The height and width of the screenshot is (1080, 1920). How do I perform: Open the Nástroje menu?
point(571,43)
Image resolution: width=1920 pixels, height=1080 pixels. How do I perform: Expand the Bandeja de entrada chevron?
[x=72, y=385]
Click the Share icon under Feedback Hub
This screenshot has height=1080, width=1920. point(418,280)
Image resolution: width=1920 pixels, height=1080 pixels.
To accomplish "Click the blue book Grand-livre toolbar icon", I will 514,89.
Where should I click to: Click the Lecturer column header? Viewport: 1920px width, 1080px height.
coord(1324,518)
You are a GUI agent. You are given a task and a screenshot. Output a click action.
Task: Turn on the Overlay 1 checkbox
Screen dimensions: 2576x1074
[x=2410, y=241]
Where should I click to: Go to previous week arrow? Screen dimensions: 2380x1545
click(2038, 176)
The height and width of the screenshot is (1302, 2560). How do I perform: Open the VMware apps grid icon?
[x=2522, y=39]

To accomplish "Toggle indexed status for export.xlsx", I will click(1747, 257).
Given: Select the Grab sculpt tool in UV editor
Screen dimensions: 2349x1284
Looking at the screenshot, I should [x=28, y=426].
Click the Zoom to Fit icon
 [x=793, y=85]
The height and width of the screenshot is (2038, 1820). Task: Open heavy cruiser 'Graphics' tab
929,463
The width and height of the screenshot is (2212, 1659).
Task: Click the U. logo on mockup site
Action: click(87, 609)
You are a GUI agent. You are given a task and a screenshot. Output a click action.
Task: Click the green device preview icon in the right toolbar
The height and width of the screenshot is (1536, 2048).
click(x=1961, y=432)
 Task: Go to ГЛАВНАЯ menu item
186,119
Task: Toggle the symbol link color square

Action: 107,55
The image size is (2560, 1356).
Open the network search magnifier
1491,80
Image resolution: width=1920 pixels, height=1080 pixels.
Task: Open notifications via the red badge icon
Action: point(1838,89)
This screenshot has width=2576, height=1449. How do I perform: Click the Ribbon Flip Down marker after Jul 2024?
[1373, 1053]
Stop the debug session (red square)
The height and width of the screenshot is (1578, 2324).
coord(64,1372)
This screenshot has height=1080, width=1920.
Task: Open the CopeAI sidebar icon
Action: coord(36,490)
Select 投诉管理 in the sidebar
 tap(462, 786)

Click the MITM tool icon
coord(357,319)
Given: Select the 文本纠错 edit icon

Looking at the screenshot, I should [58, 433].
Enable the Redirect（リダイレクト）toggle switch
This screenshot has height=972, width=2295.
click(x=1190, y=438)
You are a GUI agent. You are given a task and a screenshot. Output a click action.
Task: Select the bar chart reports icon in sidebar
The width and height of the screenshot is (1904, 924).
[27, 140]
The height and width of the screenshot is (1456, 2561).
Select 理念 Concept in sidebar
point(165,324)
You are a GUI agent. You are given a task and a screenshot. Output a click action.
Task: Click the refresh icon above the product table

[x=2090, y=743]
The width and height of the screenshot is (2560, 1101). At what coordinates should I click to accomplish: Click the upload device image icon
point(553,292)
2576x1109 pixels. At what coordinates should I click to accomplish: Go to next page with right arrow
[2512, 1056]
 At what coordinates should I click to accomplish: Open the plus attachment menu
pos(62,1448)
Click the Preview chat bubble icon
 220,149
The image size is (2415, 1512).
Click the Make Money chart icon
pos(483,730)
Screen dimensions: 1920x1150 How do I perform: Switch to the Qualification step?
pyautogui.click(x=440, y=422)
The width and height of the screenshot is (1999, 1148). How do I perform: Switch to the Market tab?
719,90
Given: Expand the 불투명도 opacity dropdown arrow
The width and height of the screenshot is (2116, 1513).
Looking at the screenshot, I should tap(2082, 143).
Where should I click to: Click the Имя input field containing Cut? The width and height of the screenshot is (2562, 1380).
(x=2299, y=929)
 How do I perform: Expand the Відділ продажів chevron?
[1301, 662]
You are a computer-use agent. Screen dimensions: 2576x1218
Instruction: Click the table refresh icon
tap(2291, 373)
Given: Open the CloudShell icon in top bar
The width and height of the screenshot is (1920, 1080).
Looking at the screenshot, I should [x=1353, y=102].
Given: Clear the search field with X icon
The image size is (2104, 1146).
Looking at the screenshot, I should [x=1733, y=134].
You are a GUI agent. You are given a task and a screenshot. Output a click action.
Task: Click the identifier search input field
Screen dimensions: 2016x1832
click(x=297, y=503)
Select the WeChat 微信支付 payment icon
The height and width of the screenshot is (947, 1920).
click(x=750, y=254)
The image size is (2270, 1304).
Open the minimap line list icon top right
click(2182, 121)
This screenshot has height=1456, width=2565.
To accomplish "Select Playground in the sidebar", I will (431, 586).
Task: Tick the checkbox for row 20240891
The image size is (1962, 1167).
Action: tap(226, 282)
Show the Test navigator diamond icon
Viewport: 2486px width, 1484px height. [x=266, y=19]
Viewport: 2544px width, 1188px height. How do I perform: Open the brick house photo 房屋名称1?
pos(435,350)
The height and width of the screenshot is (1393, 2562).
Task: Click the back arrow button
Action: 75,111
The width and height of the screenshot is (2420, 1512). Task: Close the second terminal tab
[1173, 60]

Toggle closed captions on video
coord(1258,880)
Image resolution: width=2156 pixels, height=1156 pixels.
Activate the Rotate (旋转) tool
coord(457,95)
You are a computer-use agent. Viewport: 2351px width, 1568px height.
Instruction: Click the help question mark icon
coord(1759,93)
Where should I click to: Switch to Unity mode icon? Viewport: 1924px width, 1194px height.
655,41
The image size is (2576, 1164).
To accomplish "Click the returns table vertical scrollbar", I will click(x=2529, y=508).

★ ★ ★

What needs to be done:
Look through the material and copy each line that has "toolbar".

Response to this task:
To accomplish "Click the blue book Grand-livre toolbar icon", I will 514,89.
Task: Click the green device preview icon in the right toolbar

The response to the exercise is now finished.